Additionally, another common theme is the use of force. The socialism articles tell us not to choose socialism because of the use of force. The capitalism articles tell us why one should choose capitalism because it does not use force. Force gives you no opportunity to say “no and it can make you feel as if you are helpless and you are living in a communist world. Milton Friedman, an American economist, says “whenever we depart from voluntary cooperation and try to do good by using force, the bad moral value of force triumphs over good intentions” making the key notion of a socialist society fundamentally force (LibertyPen). On the other hand, capitalism minimizes the use of force and although it does not “offer a vision of perfection and harmony,” it “combines freedom, opportunity, growth, and progress” with the hope of a prosperous economy (Lecture). Capitalism ideas void the use of force by emphasizing the fact that force is not needed to achieve better mankind. Likewise, capitalism is more ideal because it believes in the people, promotes equality, and creates value all of what is eliminated when complete force is implemented.

In summary, although it seems as though socialism is the least favorable form of society that could exist, there is still substantial evidence that this society could work. Granted, it would not be ideal for it to work on its own but as a mixture with capitalism.
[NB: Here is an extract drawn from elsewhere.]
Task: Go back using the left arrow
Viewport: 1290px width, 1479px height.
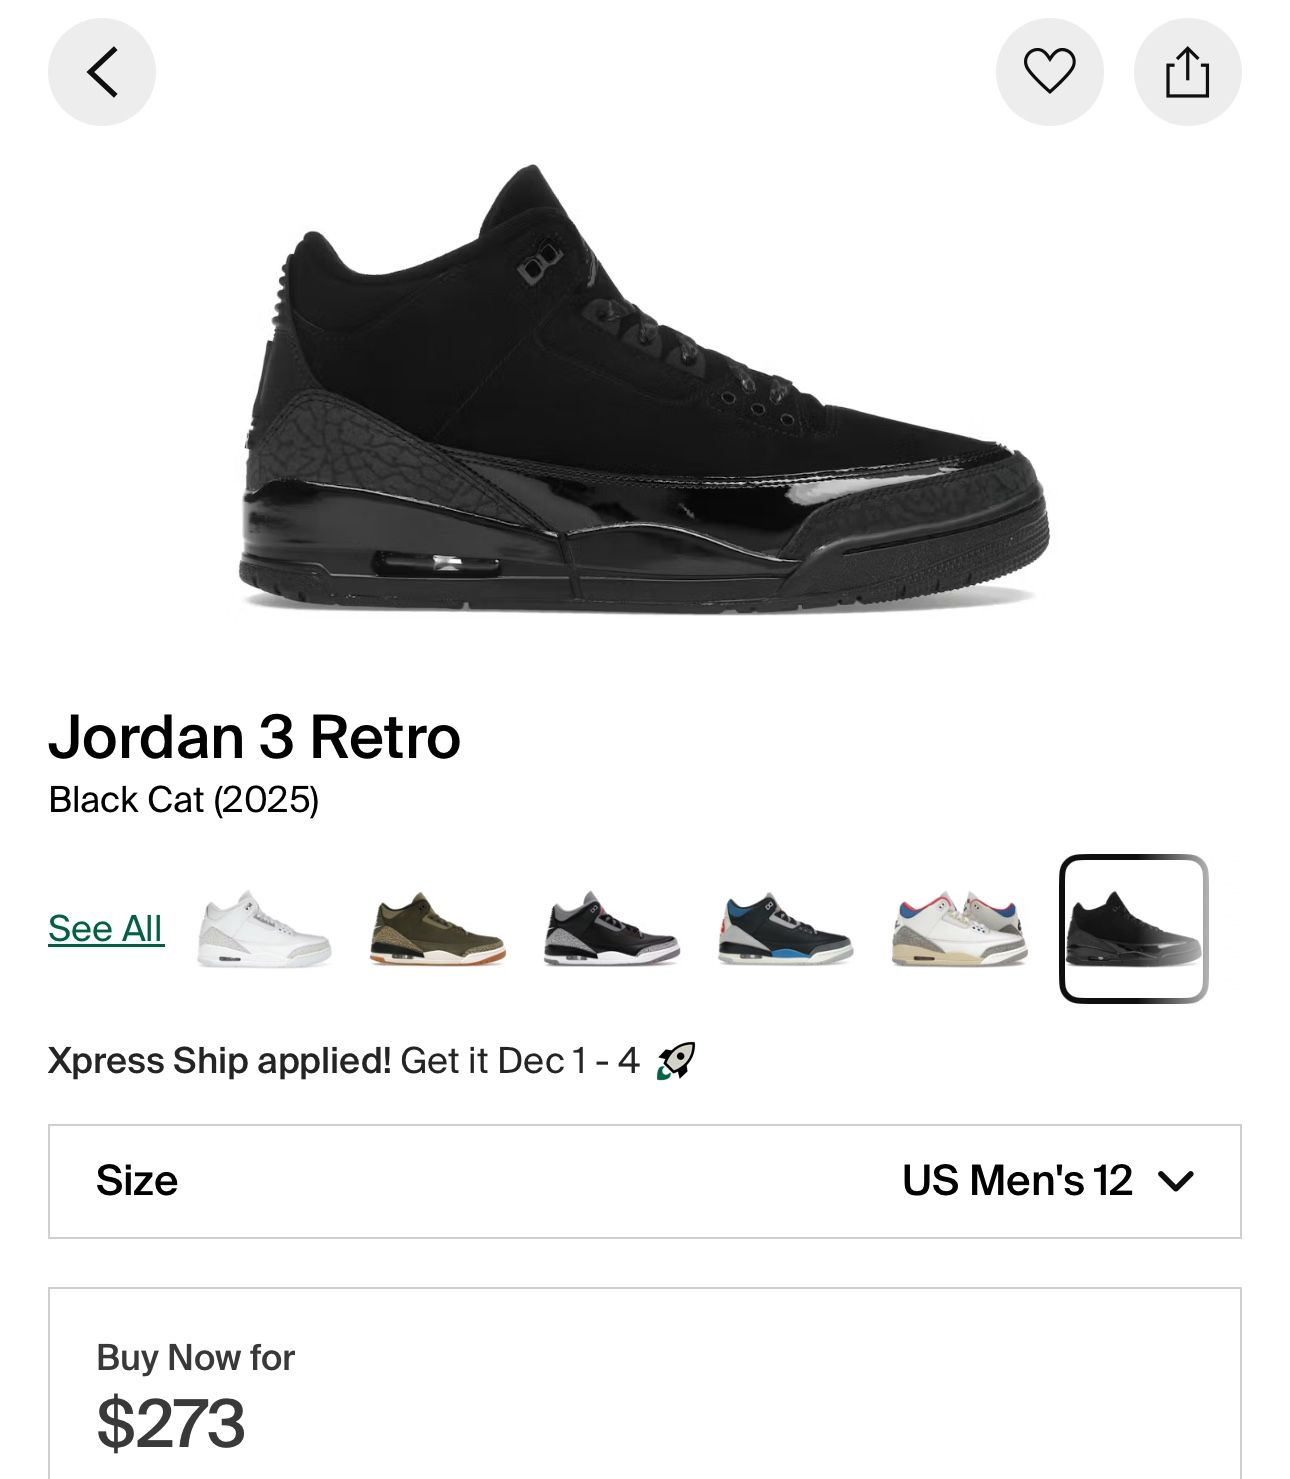Action: (102, 72)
The fact of the matter is, having a fully socialist society or a fully capitalist society is not the best for the economy because some regulation needs to be enforced and privatization of certain sectors must be evident. Having a society that includes strict regulations by the government, price controls, and fewer incentives for the people among other aspects cannot lead to sustainable growth and value. Additionally, a society with limited government spending, inequalities, and high risks of monopolies also cannot lead to sustainable growth. For this reason, with capitalism on one extreme and socialism on the other, we draw the line in the middle showing a balance.